Extract the text of every entry below exactly; leave images out.

DATA RECORDS |
◇ ◇ ◇

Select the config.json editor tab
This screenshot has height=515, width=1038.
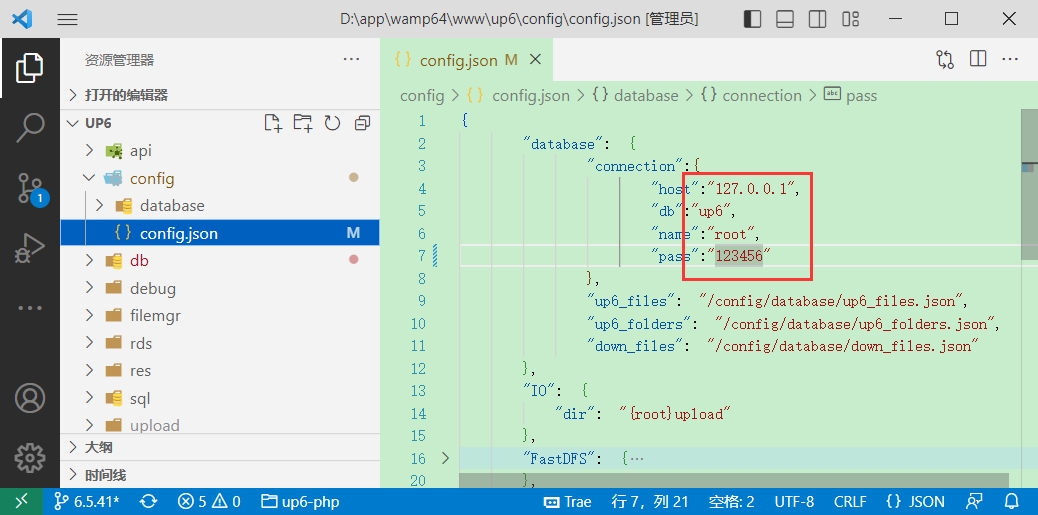pos(457,60)
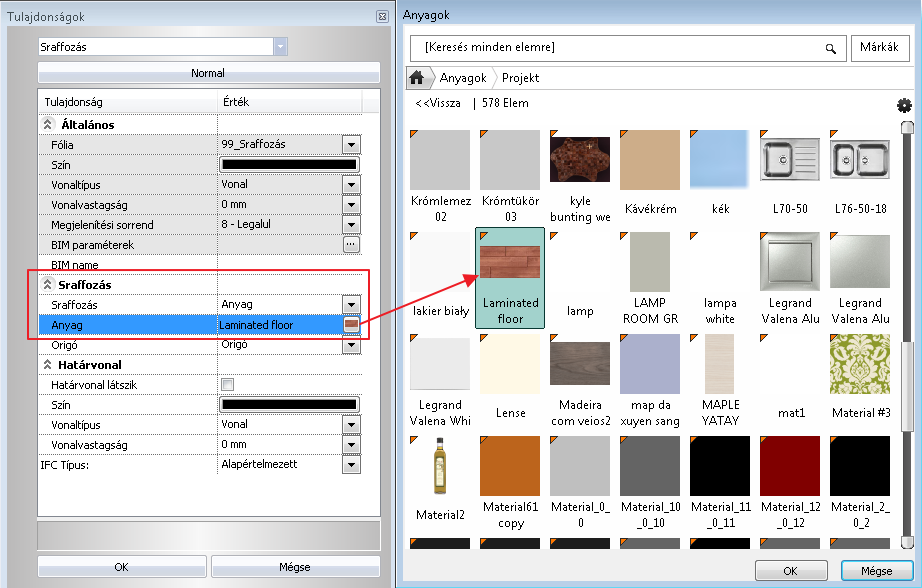The width and height of the screenshot is (922, 588).
Task: Collapse the Általános section
Action: pos(46,125)
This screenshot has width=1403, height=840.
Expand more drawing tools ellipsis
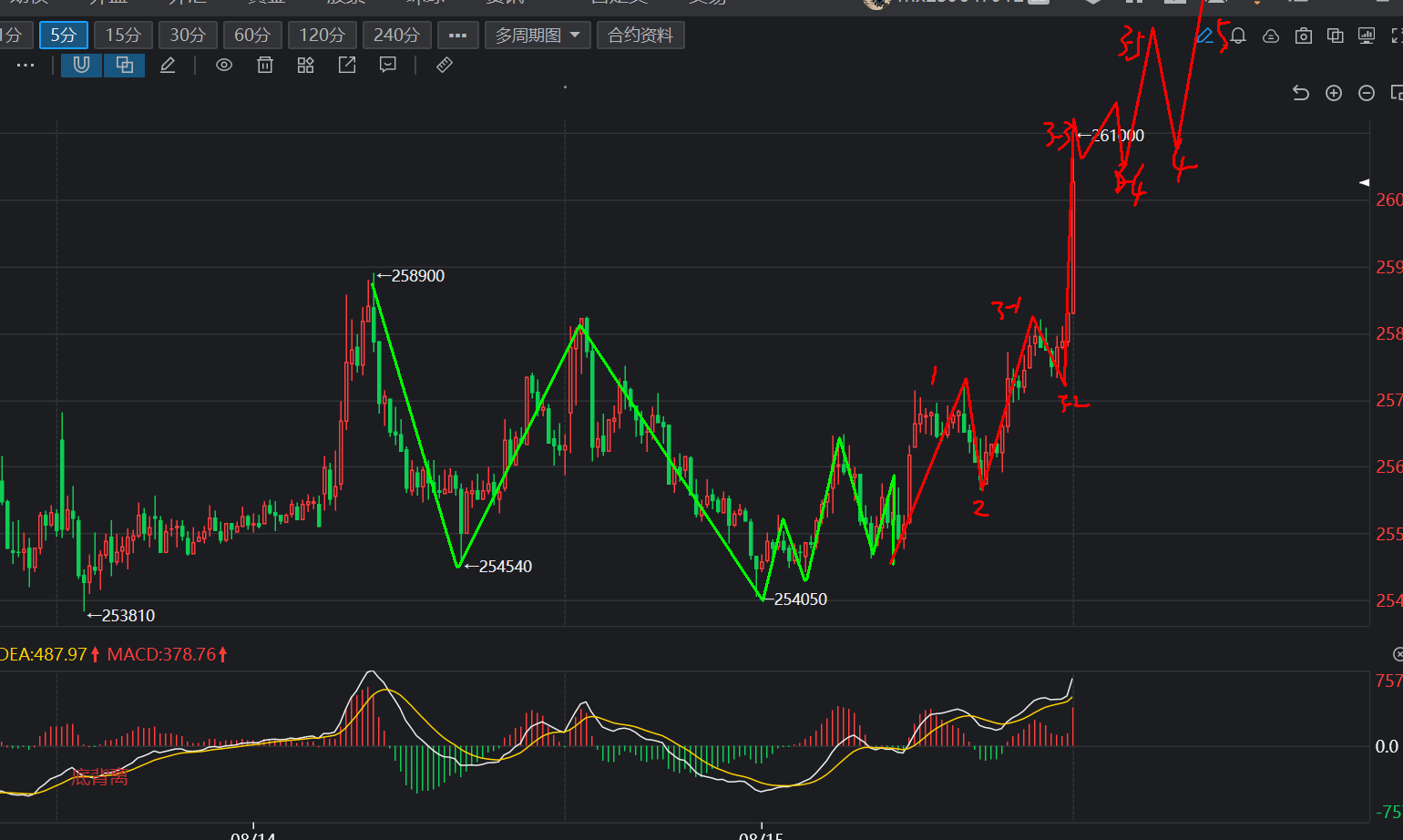[x=26, y=65]
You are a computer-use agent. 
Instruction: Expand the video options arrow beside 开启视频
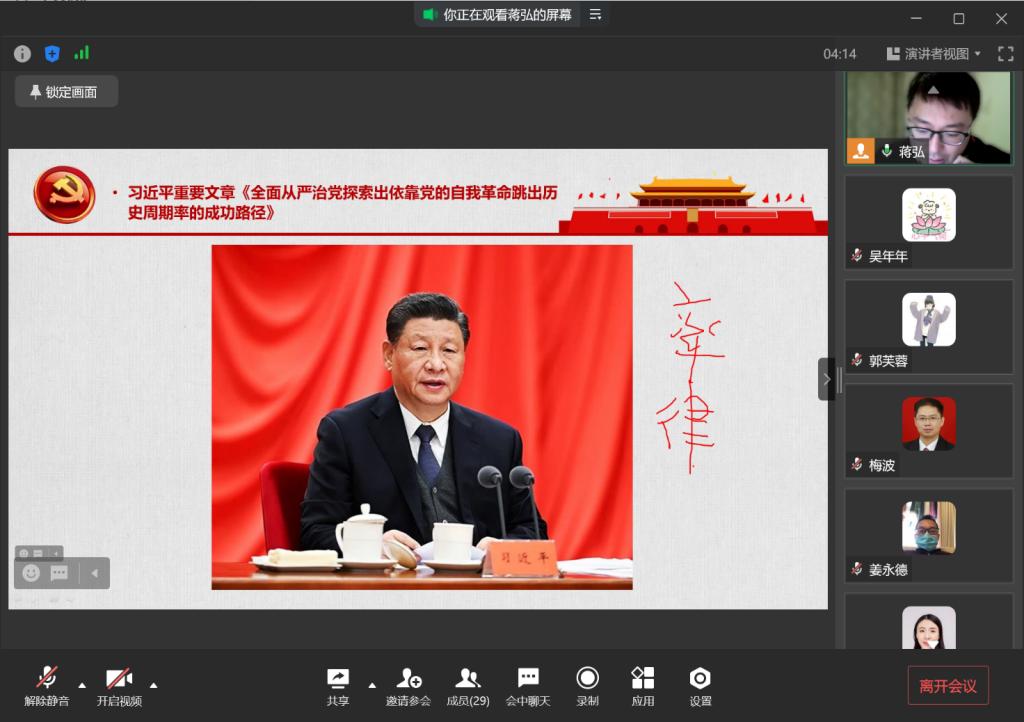tap(153, 685)
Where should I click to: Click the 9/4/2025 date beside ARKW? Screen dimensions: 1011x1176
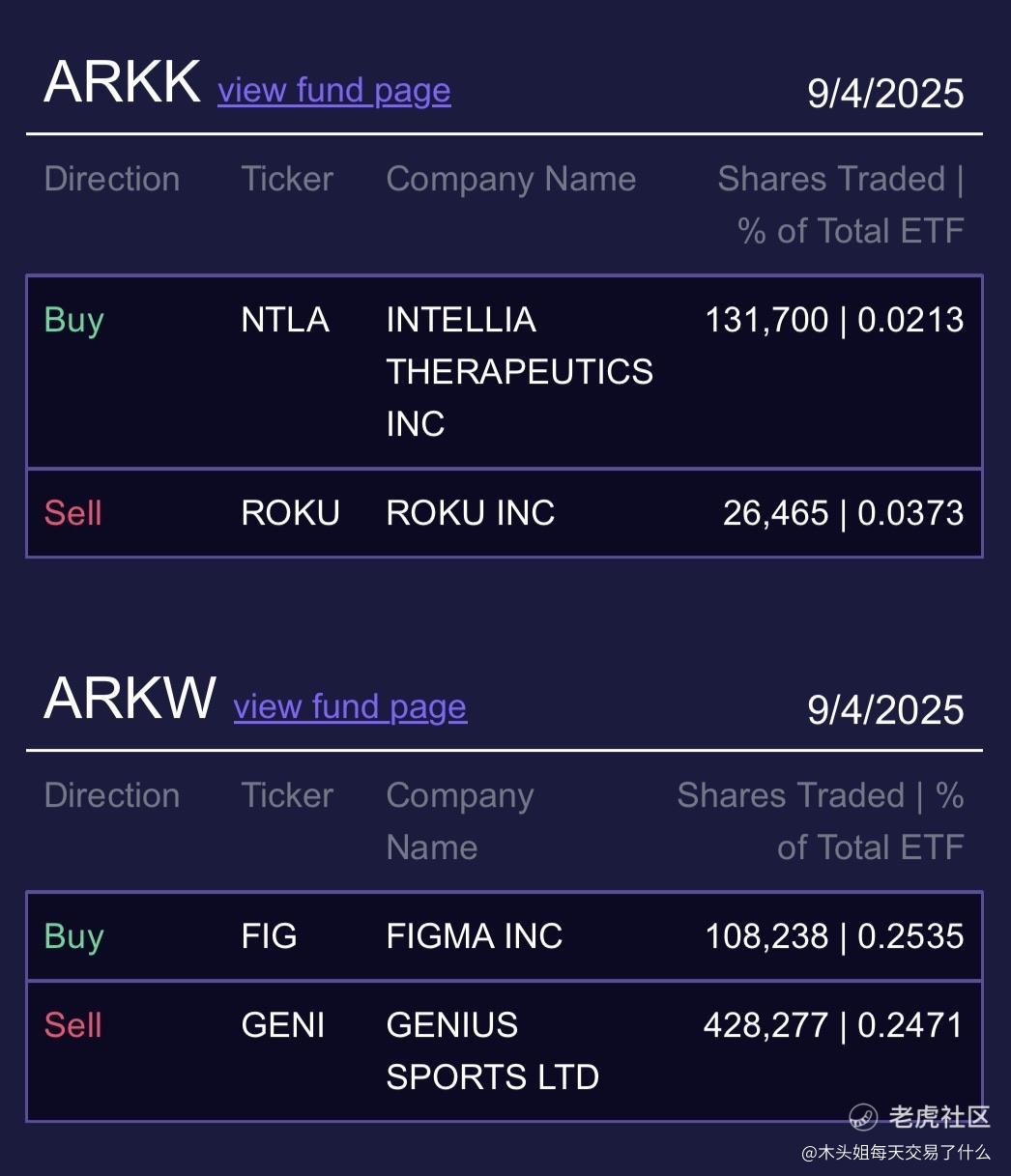(x=885, y=710)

◇ ◇ ◇

WORKED SOLUTION |
Select the config.json editor tab
This screenshot has height=515, width=1038.
pos(457,60)
The width and height of the screenshot is (922, 588).
Task: Collapse the Általános section
Action: pos(46,125)
This screenshot has width=1403, height=840.
Expand more drawing tools ellipsis
[x=26, y=65]
You are a computer-use agent. 
Instruction: Expand the video options arrow beside 开启视频
tap(153, 685)
Where should I click to: Click the 9/4/2025 date beside ARKW? Screen dimensions: 1011x1176
(x=885, y=710)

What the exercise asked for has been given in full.